Un territoire de montagne qui mise sur l’accessibilité
Dans un département où le relief façonne les usages, voir émerger des itinéraires pensés pour la mobilité de tous n’a rien d’anecdotique. Le Cantal compte aujourd’hui 22 sentiers estampillés « BR » pour balades à roulettes, une offre qui place le territoire parmi les références nationales au sein du Parc naturel régional de l’Aubrac. À l’invitation du Parc, des responsables de randonnée de l’Aveyron et de la Lozère ont récemment pris part, à Lieutadès, à une visite d’évaluation destinée à partager méthode et retours d’expérience.
Un label né ailleurs, adopté ici avec méthode
L’idée des BR a vu le jour en 2010 dans les Pyrénées-Atlantiques et s’est diffusée progressivement en France. La Gironde demeure le département le mieux pourvu avec près de 90 circuits, mais la dynamique est lente : à ce jour, seuls dix départements proposent des parcours de ce type. Dans le Cantal, le comité départemental de randonnée pédestre s’est fixé un cap à 30 itinéraires. Être déjà à deux tiers de l’objectif, dans un pays de volcans et de vallées, n’est pas anodin.
« Ce qui est remarquable car ce n’est pas très plat par chez nous »
La formule, attribuée à Bernadette Solignac, vice-présidente du comité départemental en charge du dossier avec Solange Thers, résume l’enjeu : rendre accessibles des chemins existants sans les transformer en pistes artificielles.

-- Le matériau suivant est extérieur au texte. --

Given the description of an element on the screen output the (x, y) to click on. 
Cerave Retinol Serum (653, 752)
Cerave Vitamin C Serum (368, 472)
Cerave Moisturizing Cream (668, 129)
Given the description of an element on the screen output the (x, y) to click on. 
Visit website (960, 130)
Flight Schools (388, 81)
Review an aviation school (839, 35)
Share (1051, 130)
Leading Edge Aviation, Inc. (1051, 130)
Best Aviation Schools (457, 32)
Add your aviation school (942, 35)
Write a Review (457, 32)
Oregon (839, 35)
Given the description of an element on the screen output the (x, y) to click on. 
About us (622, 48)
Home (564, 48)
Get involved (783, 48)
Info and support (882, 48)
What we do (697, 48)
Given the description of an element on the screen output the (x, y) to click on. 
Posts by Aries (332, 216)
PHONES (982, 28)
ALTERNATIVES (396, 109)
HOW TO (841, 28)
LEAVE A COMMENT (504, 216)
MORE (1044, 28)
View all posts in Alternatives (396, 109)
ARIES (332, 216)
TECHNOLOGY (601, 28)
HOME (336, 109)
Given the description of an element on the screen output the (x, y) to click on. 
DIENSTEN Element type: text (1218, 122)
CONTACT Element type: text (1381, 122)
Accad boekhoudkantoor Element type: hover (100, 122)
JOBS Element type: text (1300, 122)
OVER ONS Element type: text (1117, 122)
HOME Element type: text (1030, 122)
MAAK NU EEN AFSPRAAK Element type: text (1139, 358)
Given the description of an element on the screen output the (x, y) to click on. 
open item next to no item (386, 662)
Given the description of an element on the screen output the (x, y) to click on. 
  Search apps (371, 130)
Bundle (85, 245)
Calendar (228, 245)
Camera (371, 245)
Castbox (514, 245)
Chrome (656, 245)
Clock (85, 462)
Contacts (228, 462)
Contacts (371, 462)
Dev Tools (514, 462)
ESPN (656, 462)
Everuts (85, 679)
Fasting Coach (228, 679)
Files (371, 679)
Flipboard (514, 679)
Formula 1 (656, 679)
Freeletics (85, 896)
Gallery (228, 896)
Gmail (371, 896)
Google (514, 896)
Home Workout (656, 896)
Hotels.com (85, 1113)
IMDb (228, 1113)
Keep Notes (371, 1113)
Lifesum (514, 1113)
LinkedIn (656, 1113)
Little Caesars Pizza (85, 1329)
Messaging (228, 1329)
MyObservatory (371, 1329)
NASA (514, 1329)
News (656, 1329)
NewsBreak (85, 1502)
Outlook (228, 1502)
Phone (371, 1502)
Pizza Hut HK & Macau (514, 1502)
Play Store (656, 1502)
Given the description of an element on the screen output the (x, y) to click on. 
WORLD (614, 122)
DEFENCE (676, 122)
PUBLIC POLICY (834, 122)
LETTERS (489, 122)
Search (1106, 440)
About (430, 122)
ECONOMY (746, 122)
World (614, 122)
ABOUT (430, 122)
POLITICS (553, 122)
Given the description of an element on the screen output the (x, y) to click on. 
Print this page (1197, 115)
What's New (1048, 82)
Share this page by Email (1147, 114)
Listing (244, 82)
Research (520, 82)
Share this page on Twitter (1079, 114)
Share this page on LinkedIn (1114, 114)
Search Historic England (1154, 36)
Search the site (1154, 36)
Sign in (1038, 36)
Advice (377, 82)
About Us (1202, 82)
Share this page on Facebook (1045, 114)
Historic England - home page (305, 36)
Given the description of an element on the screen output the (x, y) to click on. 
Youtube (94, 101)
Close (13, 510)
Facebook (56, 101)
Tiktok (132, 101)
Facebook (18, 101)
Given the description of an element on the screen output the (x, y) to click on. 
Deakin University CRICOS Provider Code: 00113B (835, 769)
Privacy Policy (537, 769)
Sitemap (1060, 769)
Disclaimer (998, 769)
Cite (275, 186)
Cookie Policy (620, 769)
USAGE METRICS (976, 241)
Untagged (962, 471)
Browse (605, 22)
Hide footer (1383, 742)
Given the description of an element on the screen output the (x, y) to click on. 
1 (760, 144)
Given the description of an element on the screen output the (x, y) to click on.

Des critères précis pour des usages variés
Les BR ne sont pas des tracés réservés à un seul public. Ils répondent à des exigences techniques qui ouvrent la balade à des profils multiples : parents avec poussette, enfants à draisienne ou trottinette, personnes en fauteuil ou à mobilité réduite. À la Vergne des Mazes, sur la commune de Lieutadès, la visite d’évaluation a rappelé les fondamentaux :
- des boucles courtes, entre 500 m et 4 km ;
- une largeur suffisante pour circuler et se croiser ;
- un sol roulant, sans dévers marqué ni dénivelé notable ;
- des espaces de manœuvre et de retournement identifiables.
Le parti pris est clair : pas de création de voies dédiées, mais une expertise des itinéraires déjà balisés pour vérifier leur compatibilité avec ces usages.
« On s’appuie sur l’existant »rappellent les responsables du comité, qui sillonnent le département pour repérer et valider les parcours potentiels.
Une démarche qui essaime sur l’Aubrac
En organisant cette journée à Lieutadès, le Parc naturel régional de l’Aubrac inscrit les BR dans sa politique de mobilité et d’accessibilité. L’objectif est double : partager une méthode éprouvée et encourager les départements voisins à accélérer leur propre recensement. La présence des comités de randonnée de l’Aveyron et de la Lozère traduit cet intérêt. Pour le Cantal, cette avance peut se transformer en atout touristique et social, en particulier sur les secteurs où l’offre de promenade familiale reste limitée par le relief.
Repères chiffrés
| Indicateur | Valeur |
|---|---|
| Sentiers BR dans le Cantal | 22 |
| Objectif fixé par le comité cantalien | 30 |
| Départements proposant des BR | 10 |
| Département le plus doté (Gironde) | près de 90 |
| Année de lancement du label | 2010 (Pyrénées-Atlantiques) |
Pour qui, pour quoi ? Des usages concrets
Ces itinéraires sécurisés et lisibles répondent à des besoins très concrets : permettre à des familles de sortir avec de jeunes enfants, offrir des boucles adaptées aux rythmes de seniors, ouvrir des fenêtres de nature à celles et ceux qui se heurtent d’ordinaire aux racines affleurantes, aux dévers ou aux passages étroits. Dans un département où la pente et les mètres de dénivelé font partie du paysage, ces boucles tranquilles créent une autre porte d’entrée sur les vallées et plateaux.
Informations pratiques
Les circuits BR cantaliens sont issus du réseau déjà balisé. Pour préparer une sortie, il est recommandé de vérifier la longueur, la qualité du revêtement et les points de retournement indiqués par le comité de randonnée. Les communes concernées et les offices de tourisme peuvent orienter vers les parcours existants et signaler les éventuelles restrictions temporaires (météo, travaux forestiers, pâturages). Avant de se lancer, chacun veillera à adapter son matériel (roues, freins, protections pluie) aux conditions du moment.
La montée en puissance de ces 22 boucles, appelée à se poursuivre vers l’objectif de 30, témoigne d’un même cap : rendre la nature de l’Aubrac accessible, sans la dénaturer. Une démarche simple, méthodique, et désormais suivie de près par les voisins.